What the task asks
The reply should be the records repeated exactly, without any images.

Given data
-=-=-
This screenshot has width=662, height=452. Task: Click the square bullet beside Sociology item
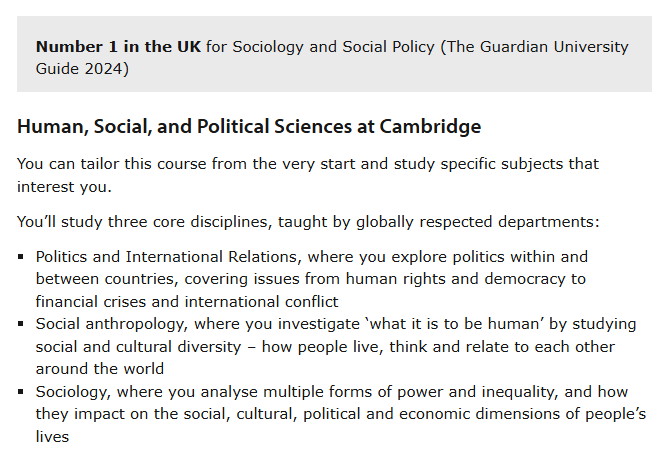pos(21,392)
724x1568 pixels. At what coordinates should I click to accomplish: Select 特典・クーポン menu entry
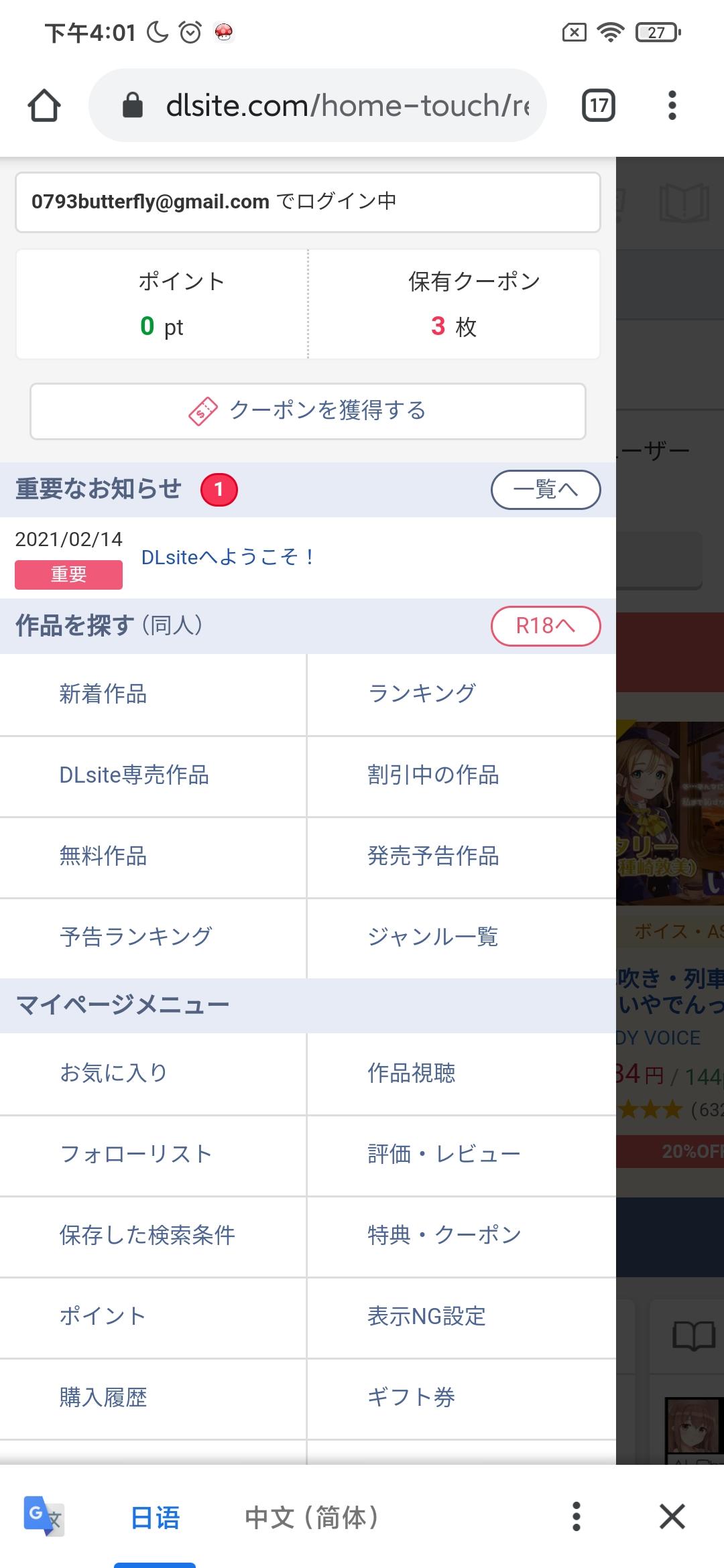click(x=444, y=1235)
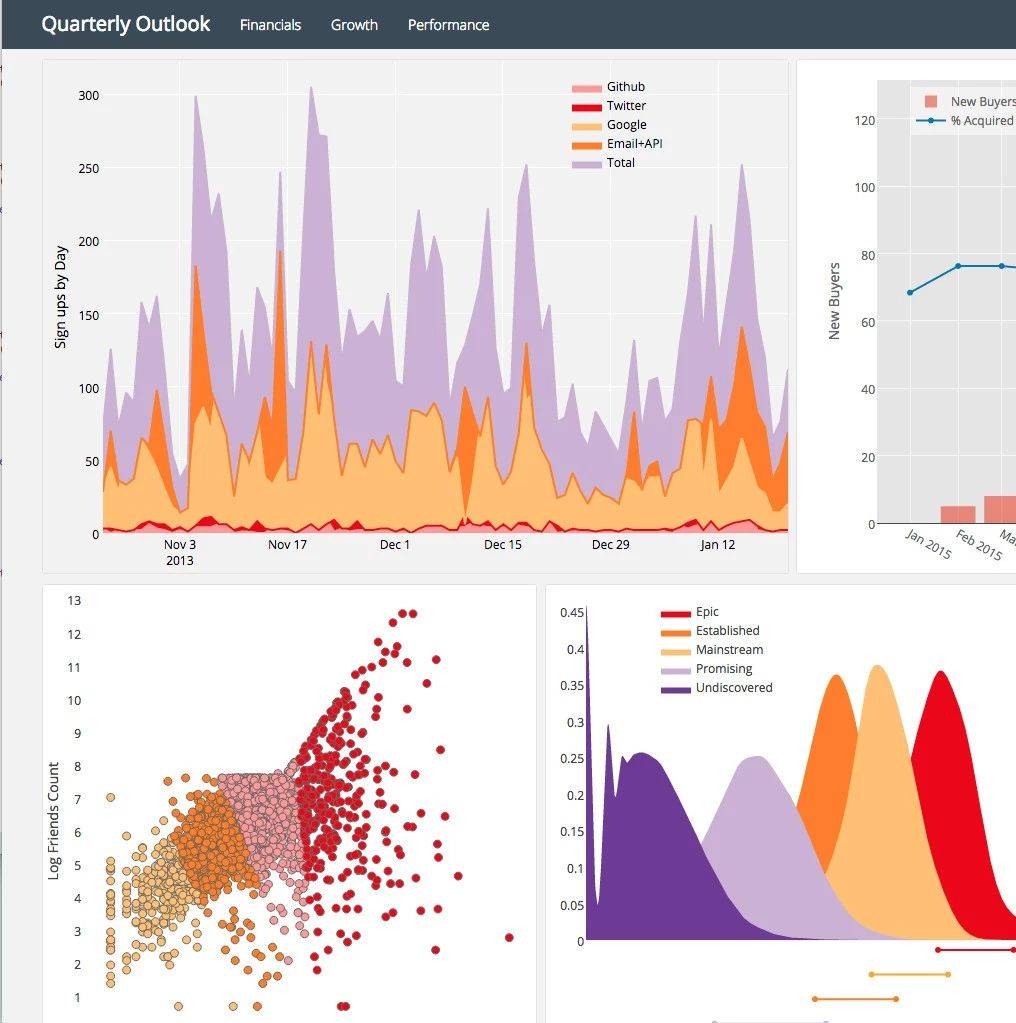Click the Feb 2015 New Buyers bar

[x=958, y=515]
-=-=-
Task result
This screenshot has width=662, height=452. Task: Click the square bullet beside Sociology item
pos(21,392)
724x1568 pixels. At what coordinates should I click to accomplish: Select 特典・クーポン menu entry
click(x=444, y=1235)
Click the Feb 2015 New Buyers bar

[x=958, y=515]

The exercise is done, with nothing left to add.